TAREFAS A FAZER
(a) Diga se cada afirmação abaixo está de acordo com o texto sobre as medidas provisórias. Responda sim ou não e cite, sem mudar nada, as palavras do texto que decidem. (i) As comissões mistas serão instaladas na próxima terça-feira (22). (ii) O acordo de 2023 para retomar as comissões mistas foi firmado entre Lira e Hugo Motta. (iii) Na pandemia, as comissões mistas foram suspensas por razões sanitárias e operacionais.
(b) Traduza para o inglês esta frase do texto sobre as medidas provisórias: "A concentração de poder foi alvo de críticas constantes, especialmente por parte de senadores que viam suas atribuições esvaziadas."
(c) Devolva, sem mudar nada, a parte do texto sobre as medidas provisórias que fica entre "A interpretação de" e "carreiras do funcionalismo.", incluindo esses dois trechos.

TRECHO DO DOCUMENTO
Foram convocadas as comissões mistas para analisar as MPs 1291/2025, que trata da alteração no Fundo Social; 1292/2025, que institui o empréstimo consignado para trabalhadores do setor privado; e 1293/2025, que trata do reajuste dos soldos dos militares das Forças Armadas. Essas comissões serão instaladas na próxima terça-feira (22).
A decisão foi comunicada por Hugo Motta aos parlamentares e membros do executivo essa semana e interpretada como um retorno ao rito constitucional previsto no artigo 62 da Constituição.
Durante a pandemia de COVID-19, o Congresso suspendeu temporariamente o funcionamento das comissões mistas por razões sanitárias e operacionais. Naquele momento, estabeleceu-se que as MPs seriam analisadas diretamente pelos plenários da Câmara e do Senado, sem passar pela instância colegiada que tradicionalmente discute e negocia os termos das medidas. A excepcionalidade, no entanto, foi estendida por Arthur Lira mesmo após o fim das restrições, consolidando um modelo que favorecia o controle da agenda legislativa por parte da presidência da Câmara.
Na prática, esse arranjo transformou o presidente da Câmara em principal fiador das medidas provisórias, muitas vezes deixando o Senado com pouco espaço para deliberar com autonomia. O modelo também permitiu que Lira atribuísse a parlamentares alinhados ao Centrão a relatoria de propostas de alto impacto político e orçamentário, incluindo pautas como o novo marco fiscal, a ampliação de programas sociais e flexibilizações na legislação trabalhista. A concentração de poder foi alvo de críticas constantes, especialmente por parte de senadores que viam suas atribuições esvaziadas.
Hugo Motta revogou modelo imposto na Câmara por Arthur Lira
Motta rompe com “legado” de Lira
Em 2023, Lira chegou a firmar um acordo com o presidente do Senado, Rodrigo Pacheco (PSD-MG), para retomar parcialmente o funcionamento das comissões mistas. O compromisso, porém, foi aplicado de maneira limitada e inconsistente, com várias MPs ainda sendo encaminhadas diretamente aos plenários. A decisão recente de Hugo Motta de reinstalar as comissões indica um rompimento mais definitivo com o legado centralizador do antecessor.
A interpretação de integrantes do governo é que Motta busca reforçar a institucionalidade e equilibrar as relações entre Câmara e Senado. A mudança é também vista como um gesto de abertura ao diálogo com a oposição e com alas do Congresso que vinham pressionando pela retomada do rito formal. Fontes no Congresso avaliam que a nova direção pode impactar também outras pautas de relevância, como a tramitação da reforma administrativa, a regulamentação de despesas obrigatórias e a reestruturação de carreiras do funcionalismo.
Ao retomar o caminho previsto pela Constituição para o trâmite das MPs, Hugo Motta inicia sua gestão promovendo um gesto simbólico e prático de descentralização do poder legislativo. O movimento não apenas esvazia o último bastião da gestão de Arthur Lira, mas também recoloca o Senado em condição de protagonismo no processo decisório das medidas que impactam diretamente o governo e a sociedade.

DADOS BRUTOS
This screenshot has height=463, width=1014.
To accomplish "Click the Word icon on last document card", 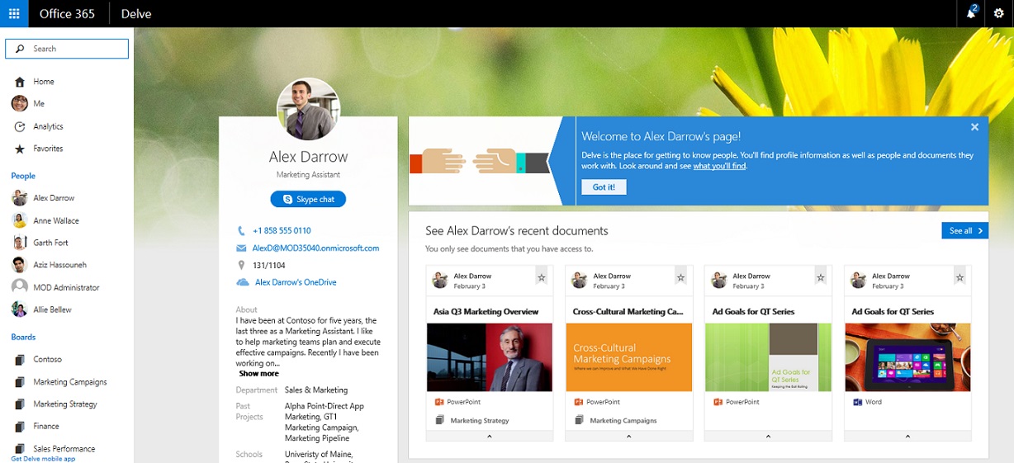I will pyautogui.click(x=857, y=402).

RESPOSTAS EM ORDEM
(a)
(i) Sim: "Essas comissões serão instaladas na próxima terça-feira (22)."
(ii) Não: "Lira chegou a firmar um acordo com o presidente do Senado, Rodrigo Pacheco (PSD-MG)"
(iii) Sim: "o Congresso suspendeu temporariamente o funcionamento das comissões mistas por razões sanitárias e operacionais"

(b) The concentration of power was the target of constant criticism, especially from senators who saw their duties hollowed out.

(c)
A interpretação de integrantes do governo é que Motta busca reforçar a institucionalidade e equilibrar as relações entre Câmara e Senado. A mudança é também vista como um gesto de abertura ao diálogo com a oposição e com alas do Congresso que vinham pressionando pela retomada do rito formal. Fontes no Congresso avaliam que a nova direção pode impactar também outras pautas de relevância, como a tramitação da reforma administrativa, a regulamentação de despesas obrigatórias e a reestruturação de carreiras do funcionalismo.